Problem to work on -> Update the data below by replacing each "Open" with "Launch" and keeping everything else unchanged. Please leave the pictures out of your answer.

Data records ->
## start

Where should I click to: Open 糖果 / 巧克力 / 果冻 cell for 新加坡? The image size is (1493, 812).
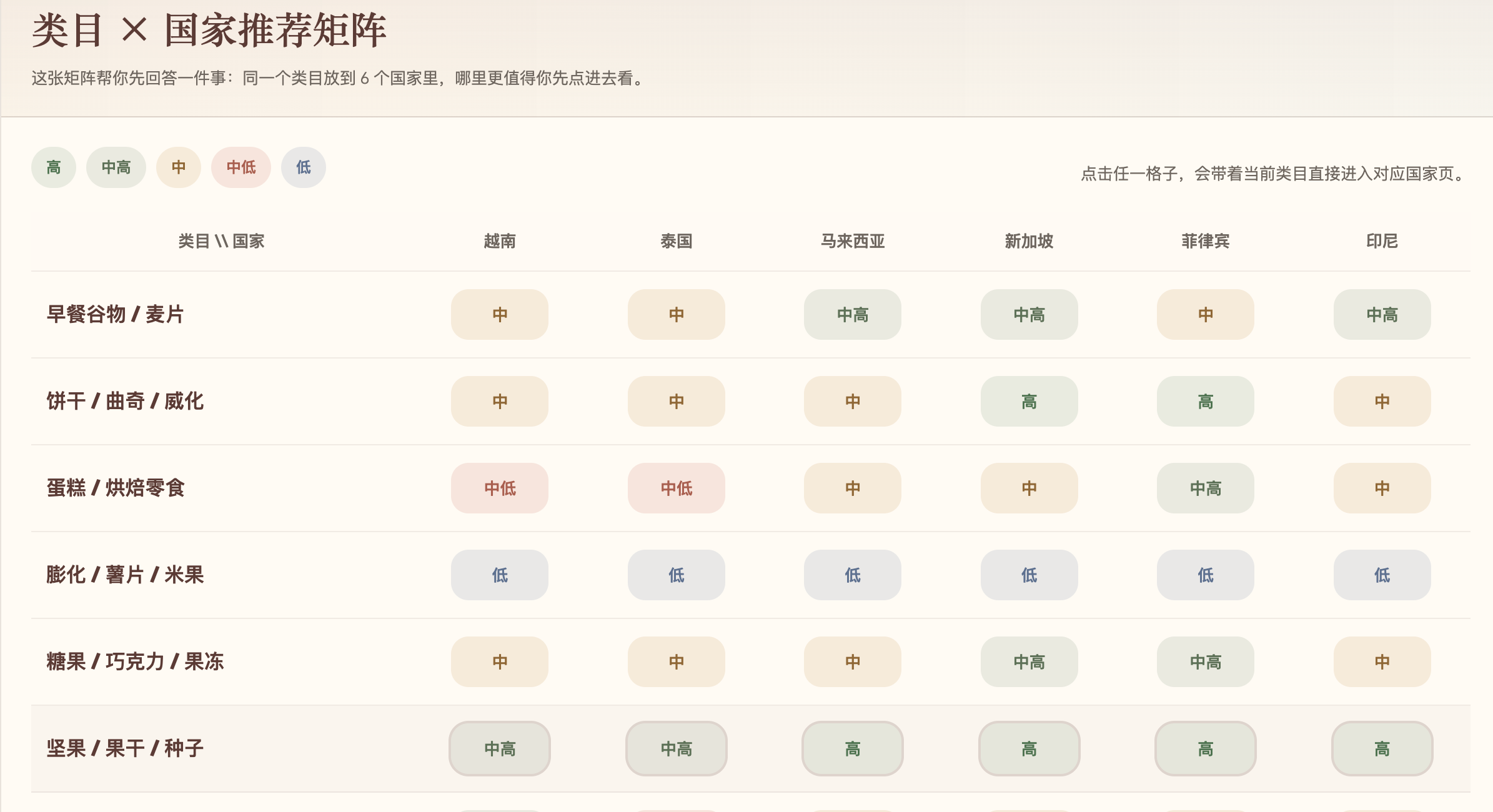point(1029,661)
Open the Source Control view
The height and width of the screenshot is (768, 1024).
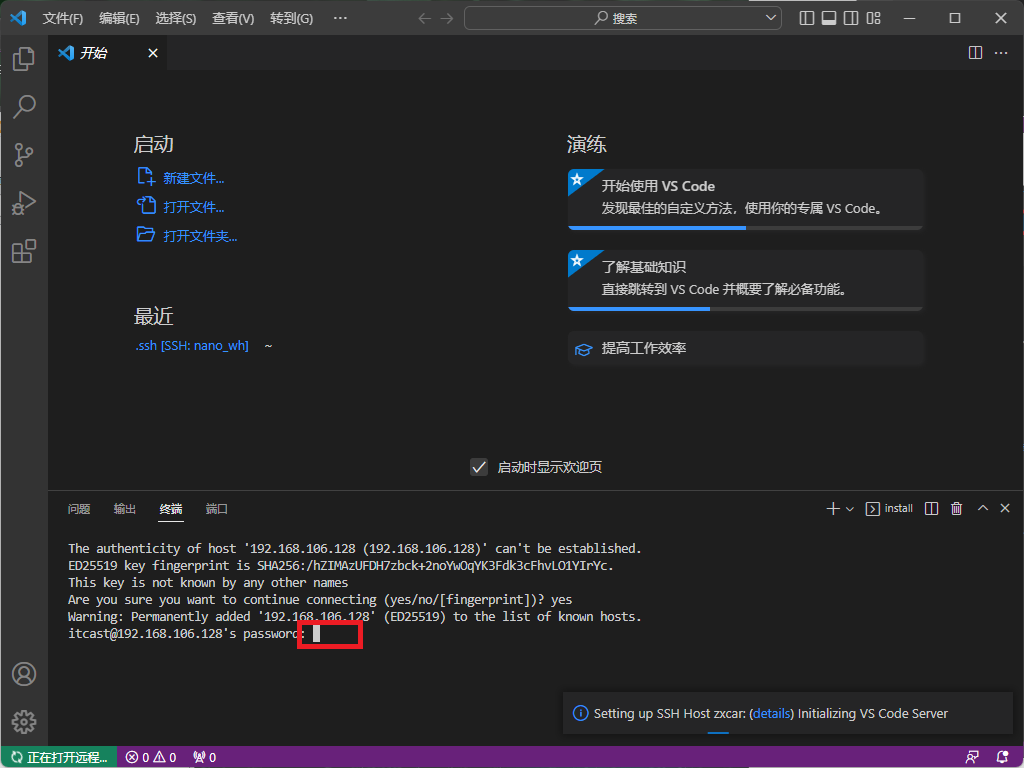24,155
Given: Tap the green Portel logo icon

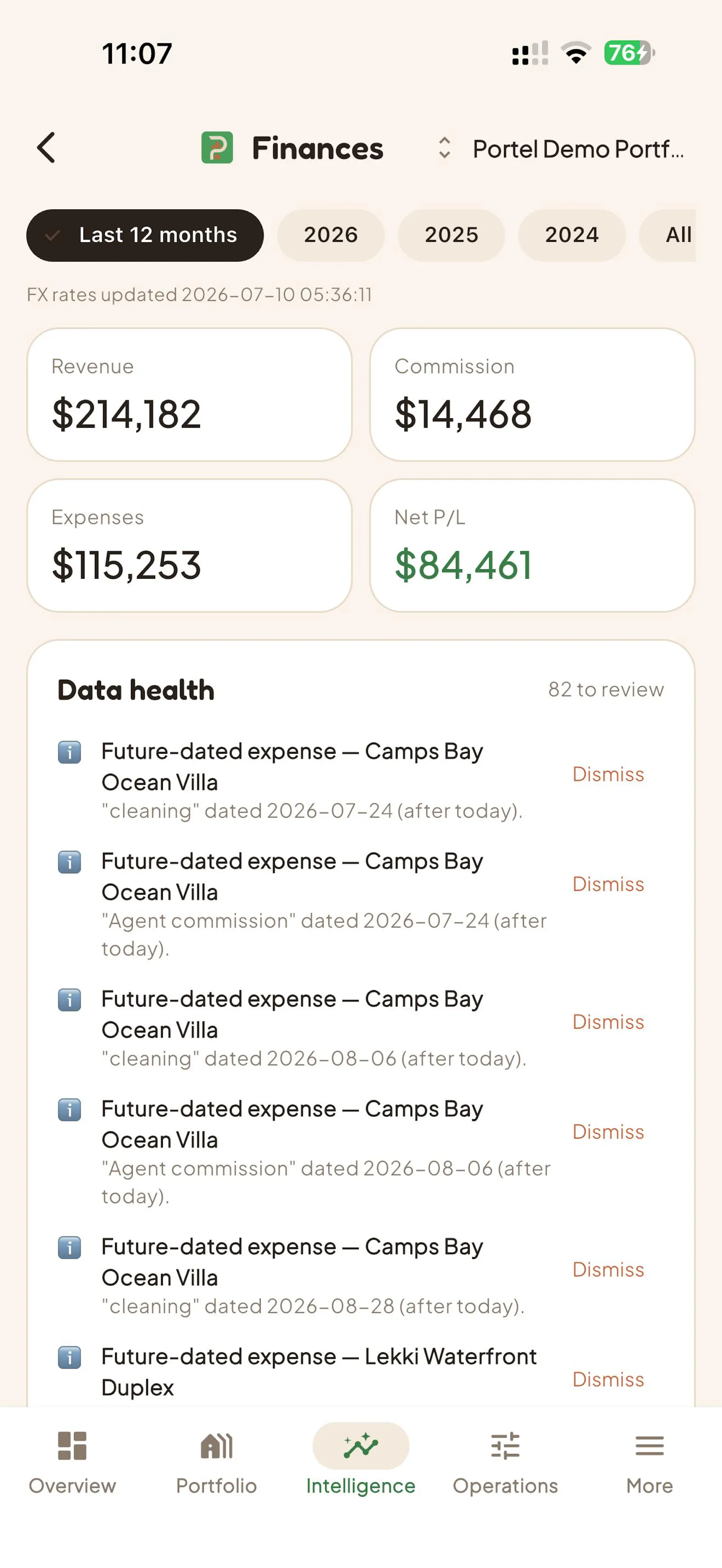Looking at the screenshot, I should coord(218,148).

## end

Exercise output ->
Where should I click to: Launch 糖果 / 巧克力 / 果冻 cell for 新加坡? The image size is (1493, 812).
point(1029,661)
Launch the Source Control view
The height and width of the screenshot is (768, 1024).
24,155
Given: Tap the green Portel logo icon

Looking at the screenshot, I should coord(218,148).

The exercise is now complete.